**Given request:**
Continue the news report on record-low bond yields and rising stock indices, starting after its final sentence.

(Adds updated yield figures)
By David Randall
NEW YORK, July 3 (Reuters) - Record low bond yields in
Europe and the expectation of further interest rate cuts by
central banks worldwide helped push global stock market indices
higher Wednesday as the benchmark U.S. S&P 500 hit another
record high.
European Union leaders' nomination of Christine Lagarde, the
head of the International Monetary Fund, to replace Mario Draghi
as president of the European Central Bank reinforced
expectations of more monetary policy easing if it is needed.
Traders greeted the decision by sinking German 10-year Bund
yields to record lows of minus 39 basis points, lowering Italian
two-year yields back into negative territory for first time in
over a year and lifting stocks worldwide. GVD/EUR
The yield on 10-year UK gilts fell 4 basis points to 0.687%
GB10YT=RR , which left it below the Bank of England's main
policy rate for the first time in a decade. U.S. Treasury yields
slumped to their lowest since late 2016.
"We have already seen some weak data in recent weeks, so
that is the backdrop," said Elwin de Groot, head of macro
strategy at Rabobank. "And now have Christine Lagarde as the
likely successor of Mr Draghi at the ECB, which for the market
says that the dovish policies will continue."
On Wall Street, the Dow Jones Industrial Average .DJI rose
61.4 points, or 0.23%, to 26,848.08, the S&P 500 .SPX gained
8.39 points, or 0.28%, to 2,981.4 and the Nasdaq Composite
.IXIC added 23.09 points, or 0.28%, to 8,132.18.

**Dataset entries:**
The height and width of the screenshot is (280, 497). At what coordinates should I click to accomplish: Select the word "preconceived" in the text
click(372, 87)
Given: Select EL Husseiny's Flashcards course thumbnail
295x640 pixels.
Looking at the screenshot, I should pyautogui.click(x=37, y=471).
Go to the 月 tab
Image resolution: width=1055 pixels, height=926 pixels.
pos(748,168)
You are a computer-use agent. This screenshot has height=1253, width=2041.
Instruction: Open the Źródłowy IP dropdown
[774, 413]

==

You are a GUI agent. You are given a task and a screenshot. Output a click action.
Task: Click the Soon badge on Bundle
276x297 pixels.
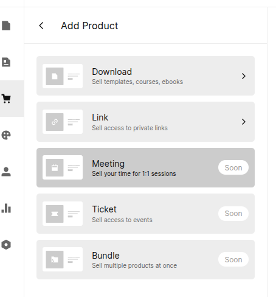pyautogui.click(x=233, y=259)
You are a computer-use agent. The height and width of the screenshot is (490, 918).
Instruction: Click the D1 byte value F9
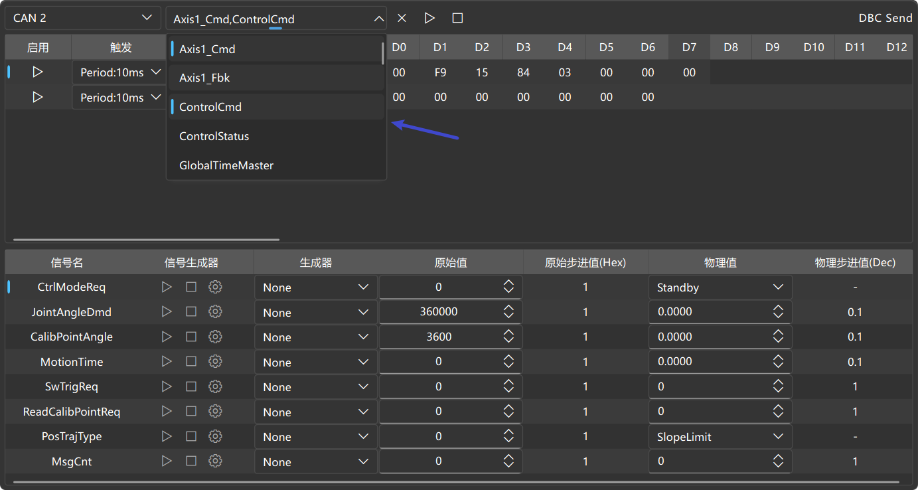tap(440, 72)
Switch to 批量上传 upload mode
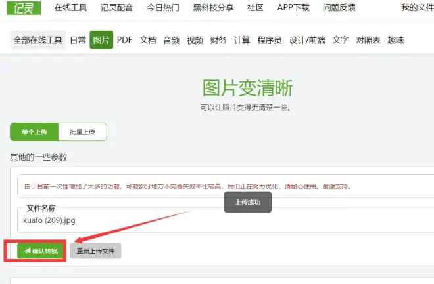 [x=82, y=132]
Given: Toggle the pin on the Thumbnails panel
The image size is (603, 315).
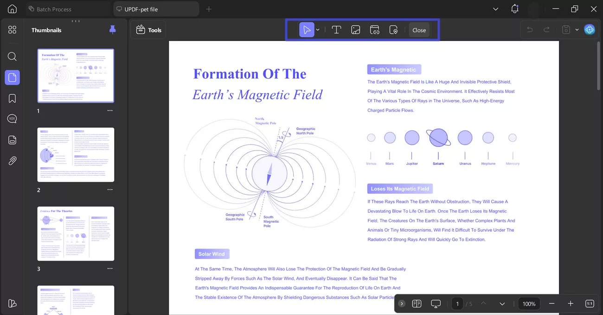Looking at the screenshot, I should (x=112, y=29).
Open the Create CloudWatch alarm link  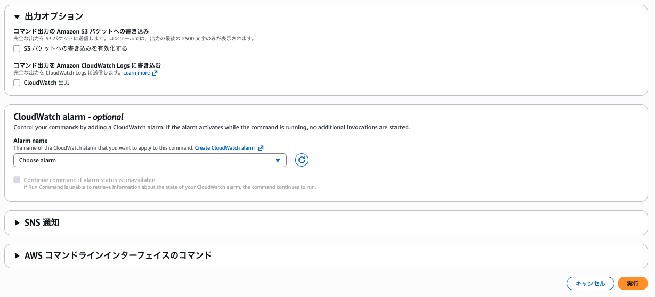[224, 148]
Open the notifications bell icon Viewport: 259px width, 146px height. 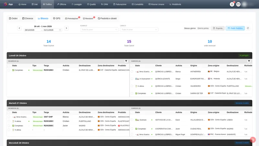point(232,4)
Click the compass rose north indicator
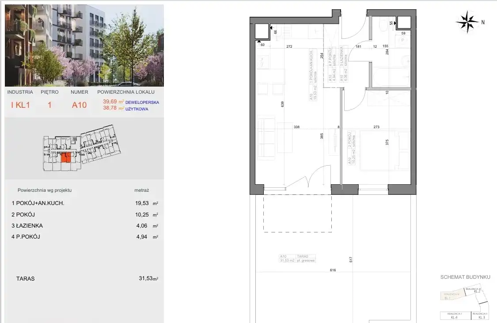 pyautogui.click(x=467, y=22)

* * *

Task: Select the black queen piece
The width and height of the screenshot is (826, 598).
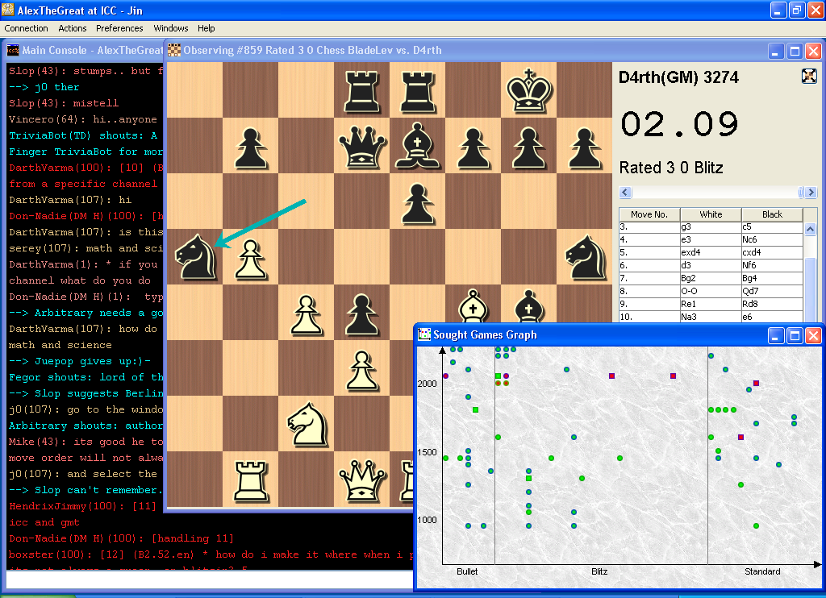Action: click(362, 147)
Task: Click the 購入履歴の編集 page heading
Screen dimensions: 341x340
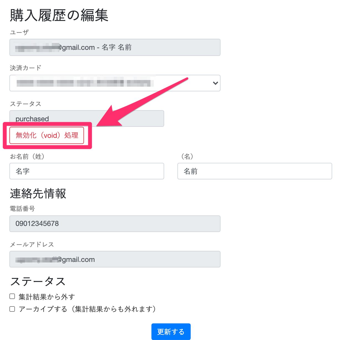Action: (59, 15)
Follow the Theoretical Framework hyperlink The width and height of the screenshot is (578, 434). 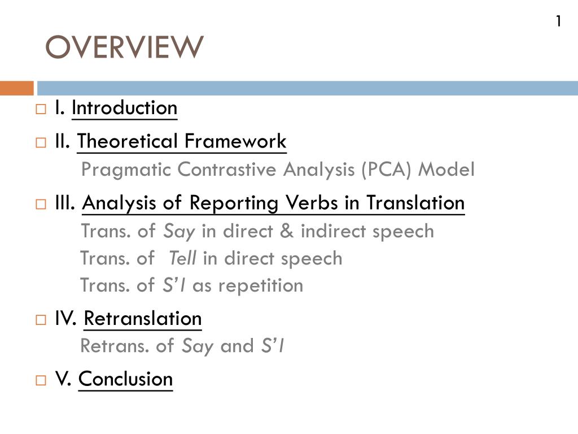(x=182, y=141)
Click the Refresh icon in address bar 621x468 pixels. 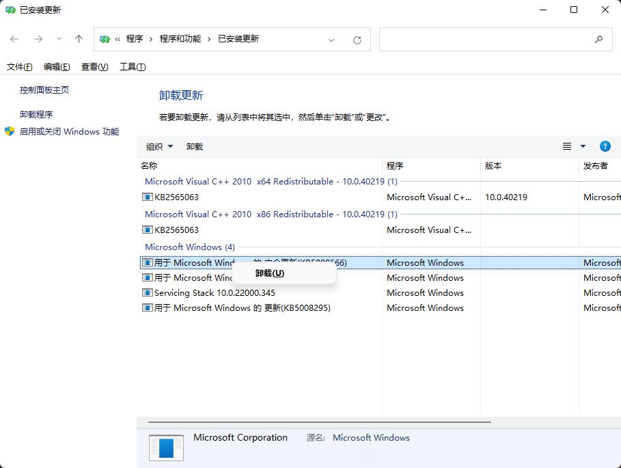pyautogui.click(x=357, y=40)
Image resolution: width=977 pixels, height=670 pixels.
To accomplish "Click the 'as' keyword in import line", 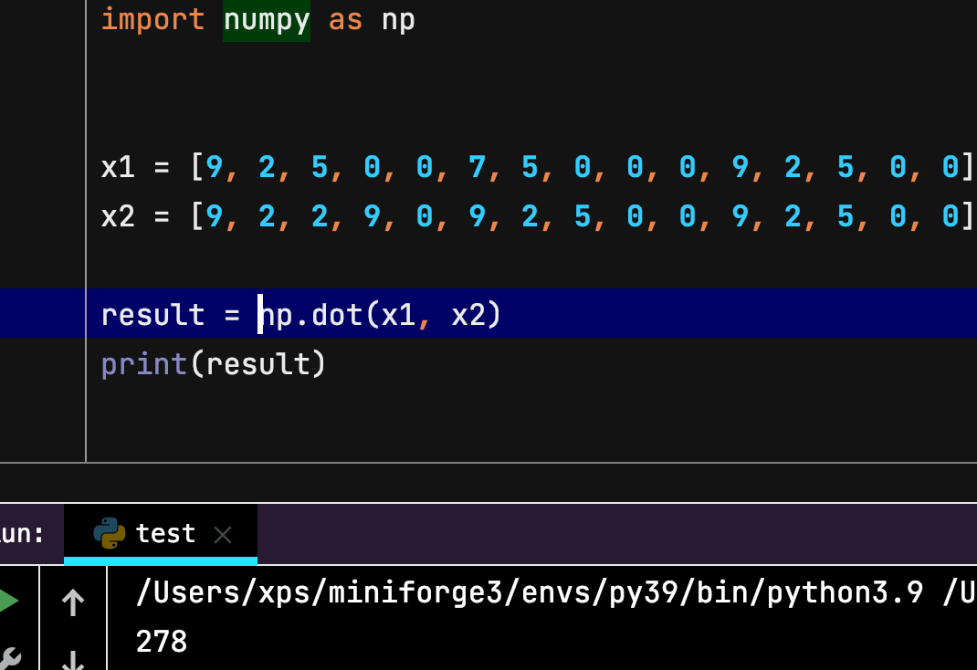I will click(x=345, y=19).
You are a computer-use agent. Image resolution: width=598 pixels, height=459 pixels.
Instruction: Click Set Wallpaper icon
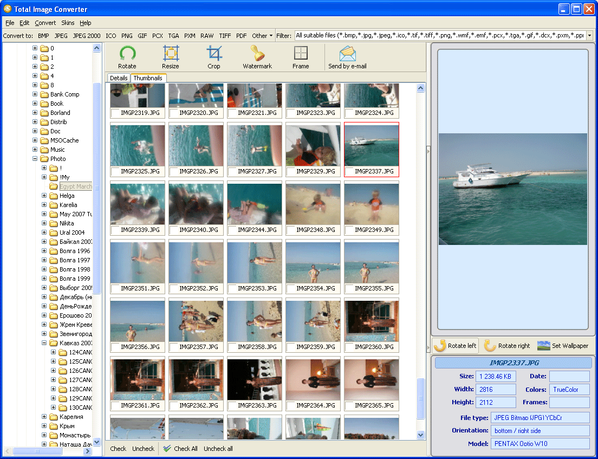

**Written answer:**
MSCI's gauge of stocks across the globe .MIWD00000PUS
gained 0.26%, following broad equity gains in Europe.
Investors continued to seek out the safe haven of bonds due
to concerns of slowing global growth after data showed Britain's
economy apparently shrank in the second quarter. Benchmark
10-year notes US10YT=RR last rose 5/32 in price to yield
1.9601%, from 1.977% late on Tuesday.
"The latest downturn has followed a gradual deterioration in
demand over the past year as Brexit-related uncertainty has
increasingly exacerbated the impact of a broader global economic
slowdown," Chris Williamson, chief business economist at IHS
Markit, said of the Britain reading.
In the currency markets, the pound flirted with two-week
lows and stood at $1.2568 GBP=D4 , on course for its fifth drop
in the past six sessions.
Oil prices also rose after data showed U.S. crude stockpiles
fell more than expected last week. They remained wobbly,
however, after falling more than 4% on Tuesday, even after OPEC
and allies including Russia agreed to extend supply cuts.
O/R
Brent crude LCOc1 futures rose 0.7% to $62.85 per barrel.
U.S. West Texas Intermediate crude CLc1 futures gained 0.6% to
$56.56 a barrel after dropping 4.8% the day before.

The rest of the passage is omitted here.